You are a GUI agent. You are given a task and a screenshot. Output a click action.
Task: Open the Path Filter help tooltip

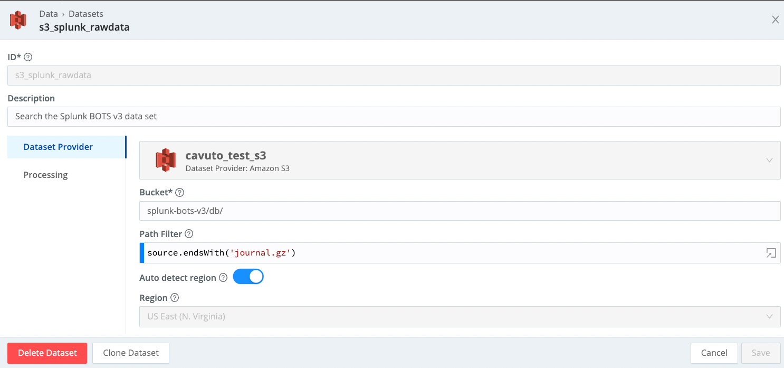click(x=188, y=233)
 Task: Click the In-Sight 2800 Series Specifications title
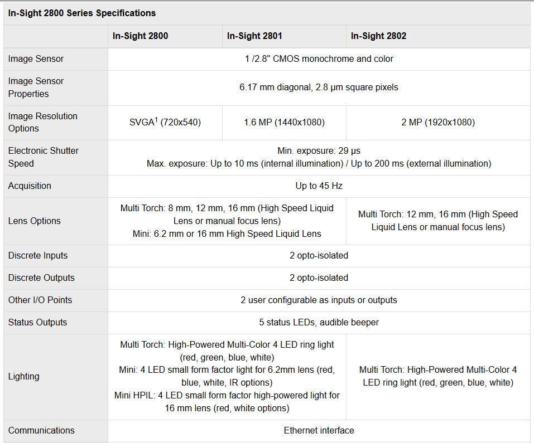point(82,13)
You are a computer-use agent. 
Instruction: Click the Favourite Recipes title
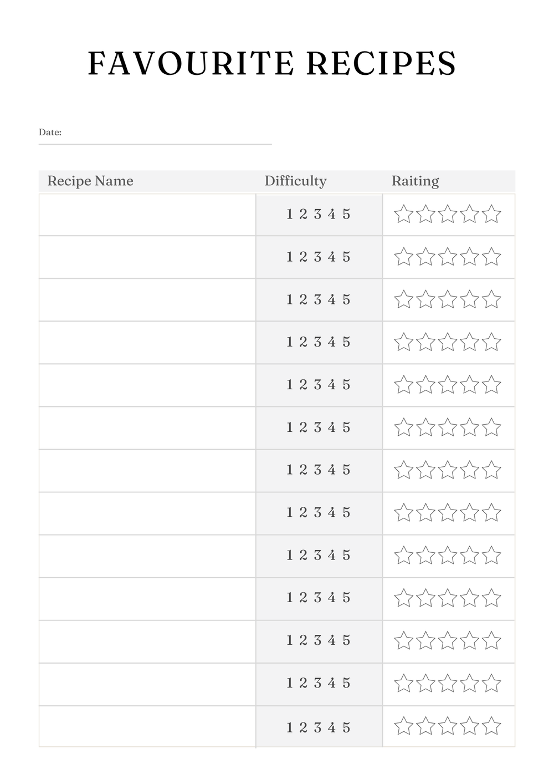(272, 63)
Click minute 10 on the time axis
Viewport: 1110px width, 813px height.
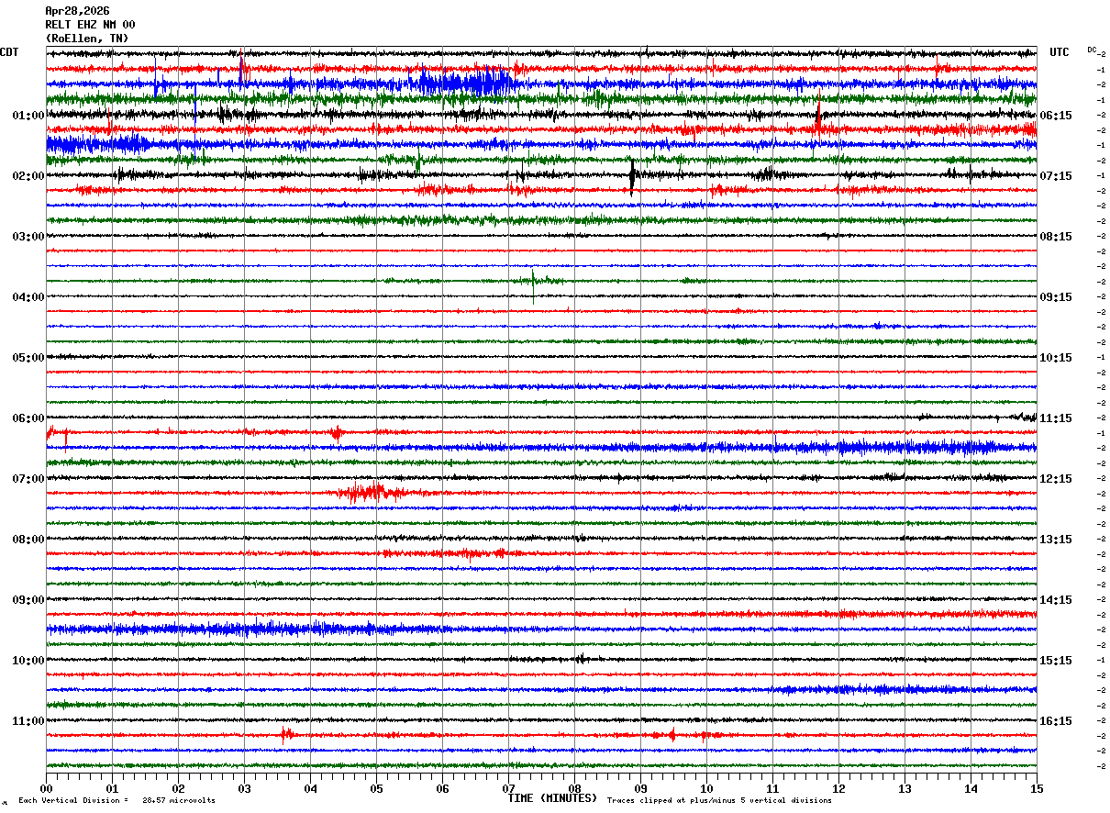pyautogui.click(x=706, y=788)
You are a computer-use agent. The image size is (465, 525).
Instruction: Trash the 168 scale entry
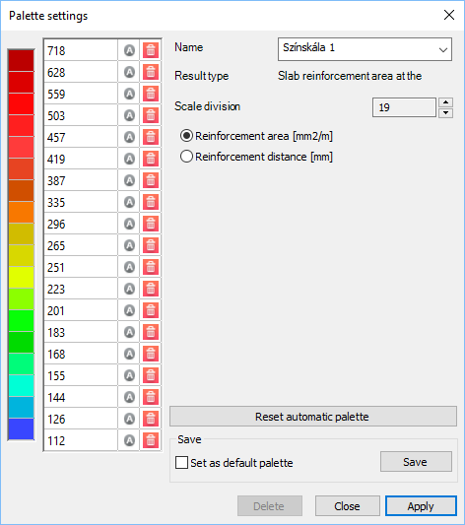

Assignment >>
In your copy of the listing, please omit the pictures and keep every word exact.

Answer to this exercise >>
You are a GUI agent. You are given a task and a screenshot. Output a click action.
Task: Open the Path Filter help tooltip

click(x=188, y=233)
 Task: Click the In-Sight 2800 Series Specifications title
point(82,13)
You are a computer-use agent. 
Instruction: Click the Favourite Recipes title
(272, 63)
Click minute 10 on the time axis
Viewport: 1110px width, 813px height.
pyautogui.click(x=706, y=788)
You are a computer-use agent. The image size is (465, 525).
Instruction: Trash the 168 scale entry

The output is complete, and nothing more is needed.